Für nicht-förderungswürdig befunden

Schon im Junioren-Wettbewerb lief es gar nicht gut und später "habe ich hier über die Jahre einige schwere Matches gehabt", erinnert sich Kerber. Überhaupt hatte sie keinen ganz einfachen Start. Mit 14 Jahren beispielsweise, da befand sie der Deutsche Tennisbund nach einem Lehrgang für nicht förderungswürdig, da es ihr an Fitness und Athletik mangelte. "Ich habe trotzdem immer an mich geglaubt", sagt Kerber.

Heute ist sie eine der fittesten Spielerinnen der Tour und eine der härtesten Arbeiterinnen. Aber die ersten Profijahre waren hart, auch für ihre Familie, die lange draufzahlte. Doch sie alle glaubten an Angelique, das schweißte zusammen.
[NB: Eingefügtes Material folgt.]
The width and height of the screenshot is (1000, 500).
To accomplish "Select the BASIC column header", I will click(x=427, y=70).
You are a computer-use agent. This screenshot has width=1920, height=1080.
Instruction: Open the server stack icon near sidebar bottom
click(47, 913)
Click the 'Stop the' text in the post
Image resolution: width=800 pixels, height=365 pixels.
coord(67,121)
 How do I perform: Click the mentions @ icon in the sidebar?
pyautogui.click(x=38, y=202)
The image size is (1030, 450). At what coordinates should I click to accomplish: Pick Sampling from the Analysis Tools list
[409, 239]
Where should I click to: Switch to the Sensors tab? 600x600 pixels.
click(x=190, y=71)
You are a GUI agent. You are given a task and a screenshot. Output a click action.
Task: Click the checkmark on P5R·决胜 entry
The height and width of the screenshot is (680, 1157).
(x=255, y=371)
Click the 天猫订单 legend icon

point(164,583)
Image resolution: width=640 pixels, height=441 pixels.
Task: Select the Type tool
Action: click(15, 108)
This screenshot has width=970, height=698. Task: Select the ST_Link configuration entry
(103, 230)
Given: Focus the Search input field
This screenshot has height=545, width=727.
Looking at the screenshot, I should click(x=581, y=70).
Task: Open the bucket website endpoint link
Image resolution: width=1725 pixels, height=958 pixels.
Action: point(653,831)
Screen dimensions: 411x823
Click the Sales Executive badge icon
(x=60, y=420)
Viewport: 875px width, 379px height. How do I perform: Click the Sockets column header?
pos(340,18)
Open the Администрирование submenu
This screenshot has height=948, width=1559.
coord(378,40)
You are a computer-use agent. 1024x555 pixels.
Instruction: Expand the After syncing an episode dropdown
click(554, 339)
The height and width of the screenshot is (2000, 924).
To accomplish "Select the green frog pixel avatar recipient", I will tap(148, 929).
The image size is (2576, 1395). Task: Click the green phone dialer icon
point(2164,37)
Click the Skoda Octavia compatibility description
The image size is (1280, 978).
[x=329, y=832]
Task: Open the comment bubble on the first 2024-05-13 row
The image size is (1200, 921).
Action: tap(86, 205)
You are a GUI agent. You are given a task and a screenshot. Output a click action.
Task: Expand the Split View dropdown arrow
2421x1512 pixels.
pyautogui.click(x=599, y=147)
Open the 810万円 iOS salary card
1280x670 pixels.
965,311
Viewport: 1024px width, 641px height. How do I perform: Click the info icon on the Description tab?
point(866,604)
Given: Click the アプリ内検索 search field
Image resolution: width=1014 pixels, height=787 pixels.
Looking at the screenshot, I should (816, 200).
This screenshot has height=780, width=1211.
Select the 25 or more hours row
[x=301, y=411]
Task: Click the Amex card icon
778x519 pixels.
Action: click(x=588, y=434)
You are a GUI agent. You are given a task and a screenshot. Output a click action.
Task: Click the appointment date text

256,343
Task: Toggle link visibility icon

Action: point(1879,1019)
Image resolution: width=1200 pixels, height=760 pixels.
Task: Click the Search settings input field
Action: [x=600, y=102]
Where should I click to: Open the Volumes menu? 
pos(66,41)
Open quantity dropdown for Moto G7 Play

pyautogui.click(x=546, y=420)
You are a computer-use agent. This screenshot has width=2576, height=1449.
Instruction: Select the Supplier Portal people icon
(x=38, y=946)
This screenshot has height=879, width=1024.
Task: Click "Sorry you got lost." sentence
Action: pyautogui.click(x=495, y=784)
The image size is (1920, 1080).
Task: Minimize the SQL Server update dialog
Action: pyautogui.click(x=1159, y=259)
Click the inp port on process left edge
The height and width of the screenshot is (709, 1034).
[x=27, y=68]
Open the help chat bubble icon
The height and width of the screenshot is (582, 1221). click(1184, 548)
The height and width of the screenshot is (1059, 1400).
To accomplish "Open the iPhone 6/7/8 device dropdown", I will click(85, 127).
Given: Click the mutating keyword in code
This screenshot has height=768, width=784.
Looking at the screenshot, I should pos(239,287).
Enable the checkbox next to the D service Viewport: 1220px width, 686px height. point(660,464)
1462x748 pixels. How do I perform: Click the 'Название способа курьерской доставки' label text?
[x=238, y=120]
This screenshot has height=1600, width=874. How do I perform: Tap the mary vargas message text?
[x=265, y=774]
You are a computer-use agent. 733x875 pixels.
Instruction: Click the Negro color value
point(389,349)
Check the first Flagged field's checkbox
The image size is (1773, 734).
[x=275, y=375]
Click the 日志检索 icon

Kerber wollte es unbedingt schaffen, aber in Wimbledon wollte sie es immer ein bisschen zu sehr.

"Ich denke, ich habe mich in den ersten Jahren zu sehr unter Druck gesetzt", sagte sie, "ich habe es dieses Mal am Anfang auch wieder gemerkt." Gegen die Qualifikantinnen Vera Zwonarewa und Claire Liu tat sich Kerber in den ersten beiden Runden enorm schwer. Aber sie profitiert inzwischen von ihrer Erfahrung. "Ich weiß einfach, dass ich da nicht verkrampfen darf und mich nur auf jeden einzelnen Punkt konzentrieren und ruhig bleiben muss", sagt sie.

Ruhig bleiben, das ist ihr neues Mantra. Denn Kerber neigt dazu, sehr schnell zu negativ zu sich zu sein und sich selbst runterzuziehen. In dieser Saison, auch dank der Arbeit mit ihrem neuen Trainer Wim Fissette, sieht sie das Glas inzwischen öfter halbvoll. Und sie hat gelernt, dass ein Grand-Slam-Titel kein Sprint, sondern ein Marathon ist.

Raus aus der Komfort-Zone

Viele dieser Erfahrungen musste Kerber in der vergangenen Saison auf leidvolle Art machen, im Jahr nach ihrem furiosen Lauf, als sie in die Krise schlitterte. Und obwohl Kerber ein Gewohnheitsmensch ist, der mit Veränderungen und neuen Menschen nur schlecht zurechtkommt, fasste sie den Mut zum Neubeginn. "Angie musste aus ihrer Komfortzone raus", meinte die deutsche Tennischefin Barbara Rittner, "ohne die Krise hätte sie diesen Schritt nie gemacht."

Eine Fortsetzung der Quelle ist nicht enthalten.